> WHAT TO WORK ON
Return the passage about targeting voters from "That’s a far" down to "to be true.", word for word.

### READING PASSAGE ###

That’s a far higher hit ratio than broadcast TV can achieve. To reach my community in North Jersey with a political ad, for example, candidates often have to buy airtime on expensive New York stations. This means that their message spills to millions in New York and neighboring Connecticut who can never vote for them. They’re also paying to reach loads of children, illegal immigrants, and the significant crowd of eligible voters who don’t bother going to the polls. For campaigns accustomed to such staggering degrees of waste, reaching a targeted voter on three out of four tries sounds almost too good to be true.

Looking at it the other way, one quarter of us—43.75 million American voters—are pegged to the wrong tribe. Gotbaum says that the errors put voters into a neighboring group. In other words, the system is almost right and doesn’t mistake Bible-thumping conservatives for Communists. But still, what kind of science gets it wrong a quarter of the time? In two words: this one. Here, as on the other stomping grounds of the Numerati, the key is to forget about the truth—or at least put it to one side. While truth is vital and highly relevant in the world of machines (aviation engineers swear by it), the kind of statistical analysis we’re discussing here, whether it’s predicting our behavior as house hunters or wine shoppers, is by its nature approximate. It’s based on probability. It involves all kinds of proxies in the place of real evidence. Truth is not a make-or-break test for the Numerati. They triumph if they come up with better, quicker, or cheaper answers than the status quo. Google, for example, doesn’t provide definitive answers. It simply leads us to promising Web pages. In less than a second, it usually plunks us in the right neighborhood. And because the earlier standard in Internet searching often left us lost and rudderless, Google rocketed to the top. Its approximations, crude as they were, turned a crew of algorithm-writing Numerati into a juggernaut.

### MATERIAL SUPPLIED ###

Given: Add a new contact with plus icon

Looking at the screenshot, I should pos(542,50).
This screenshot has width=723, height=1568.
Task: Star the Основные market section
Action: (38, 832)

###

> CORRECT RESULT
That’s a far higher hit ratio than broadcast TV can achieve. To reach my community in North Jersey with a political ad, for example, candidates often have to buy airtime on expensive New York stations. This means that their message spills to millions in New York and neighboring Connecticut who can never vote for them. They’re also paying to reach loads of children, illegal immigrants, and the significant crowd of eligible voters who don’t bother going to the polls. For campaigns accustomed to such staggering degrees of waste, reaching a targeted voter on three out of four tries sounds almost too good to be true.